The Warfighters’ Forums (WfFs) offer the Army tools to improve its operations in the persistent conflicts in which it engages, and they help the military branch grapple with change at a more rapid pace. Through the forums, senior leaders and commanders become involved in identified issues in a more timely fashion. According to the 2009 Army Posture Statement, the forums are designed to enhance training, readiness, leader development and collaboration and information sharing between Brigade Combat Teams (BCTs) and functional and multifunctional brigades. The forums are Web-based knowledge networks that reside in the Army Knowledge Online (AKO) Web site.
The WfFs began as StrykerNet, an initiative to improve communication during the standup of the Stryker BCTs. Army senior leaders deemed the tool so successful that they initiated implementation of similar tools for other units, tasking Army Forces Command’s (FORSCOM’s) Strategic Initiatives Division to broaden the scope of the forums.
By December 2007, the division had established a prototype. Since then, the Army has demonstrated strong support for the initiative, which has seen significant growth. The WfFs have expanded to encompass forums in the Training and Doctrine Command (TRADOC) that serve an Army-wide audience encompassing functional and multifunctional brigades. All the WfFs also are supported by the Army Materiel Command (AMC). FORSCOM-established WfFs include: Infantry (XVIII Airborne Corps), Stryker (I Corps) and Heavy (III Corps). “It correlates to our maneuver brigade combat team formations,” Brad Mason, chief of FORSCOM’s G-3/5/7 Strategic Initiatives Division, says.

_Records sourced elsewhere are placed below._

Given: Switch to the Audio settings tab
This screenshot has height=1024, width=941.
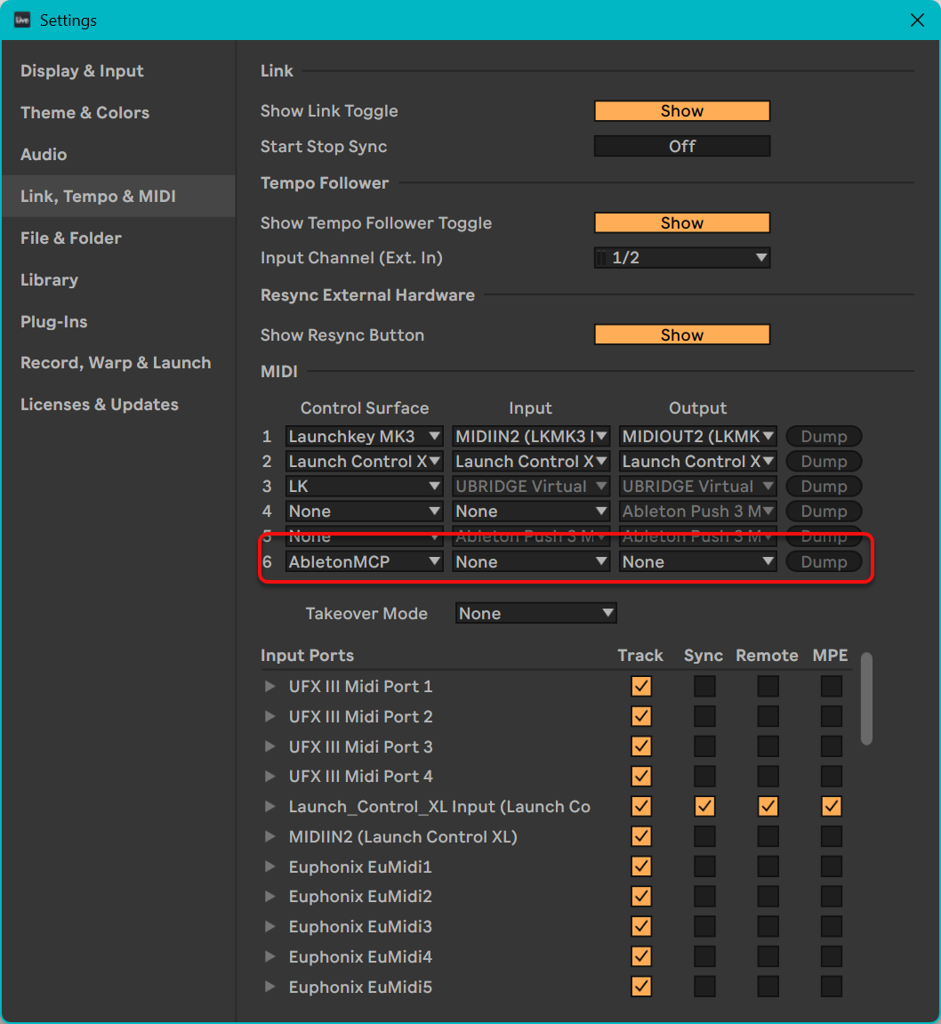Looking at the screenshot, I should (x=44, y=155).
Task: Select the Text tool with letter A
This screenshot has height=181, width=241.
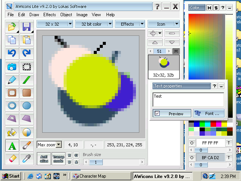Action: pos(12,145)
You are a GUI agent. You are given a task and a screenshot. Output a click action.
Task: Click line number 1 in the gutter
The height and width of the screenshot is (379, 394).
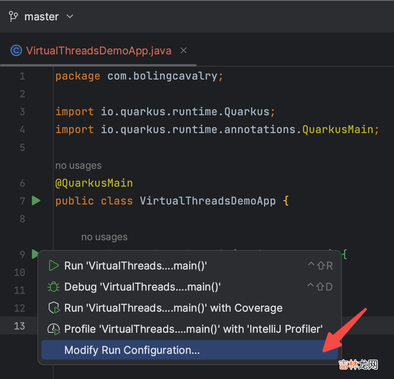coord(22,76)
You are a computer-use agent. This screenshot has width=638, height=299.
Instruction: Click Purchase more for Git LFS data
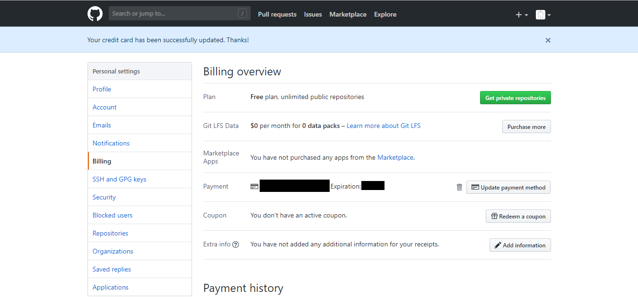(x=526, y=127)
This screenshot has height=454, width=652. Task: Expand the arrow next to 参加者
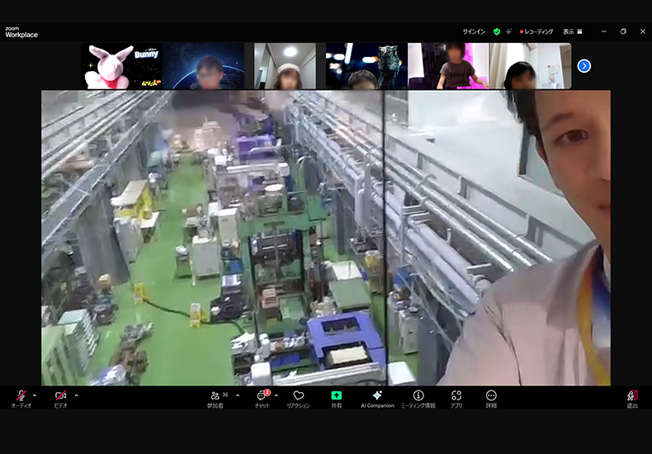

The AMC supports all the WfFs through collaboration within the Logistics Support Agency, Expeditionary Contracting Command,
“The mission of each forum, within its respective combat formation, is to enhance BCT leader, leader team and unit training and operations throughout the Army Force Generation process,” Mason says. “This includes the incorporation of lessons learned by all BCTs in order for units to perform at higher levels of mission proficiency in each subsequent deployment. The WfFs supports teams of leaders as they prepare for and conduct full-spectrum operations, grow team capabilities and enhance individual, collective and organizational learning.”
According to officials at TRADOC, all major subordinate organizations, centers of excellence and the command take part in the TRADOC WfF community. Five TRADOC WfF pages reside on AKO. TRADOC provides resources and support for venues for each military occupational specialty group, wherein the group can discuss and vet solutions that are specific to the issues and hurdles faced for that specific subject matter. Soldiers then can implement the solutions in the training provided by TRADOC, making training content more agile and adaptive to battlefield.
TRADOC’s WfF community supports active duty, National Guard and reserve troops. The responsive knowledge management capability enhances the link between the operational and generating forces, supporting the achievement of individual and unit readiness goals. Officials state that a critical aspect of the WfF mission is to enable warfighters with capabilities to enhance decision making, especially in forward deployed areas of operations.
The forums enhance rapid and detailed communication flow among warfighters, supporting organizations and training developers. This enhancement enables TRADOC processes to support and adapt better to issues faced by troops in theater as well as forces preparing for deployment. TRADOC officials explain that the rapid changes in the current battle climate require all troops to have the latest information to remain ready to execute accurate and decisive actions in the field.
One of the most prolific WfFs is the sustain forum, which Mason estimates pertains to approximately 70 percent of Army soldiers and civilians. This forum is a partnership among the Army G-4, the AMC, the FORSCOM G-4 and the TRADOC Combined Arms Support Command (CASCOM) Sustainment Center of Excellence (COE).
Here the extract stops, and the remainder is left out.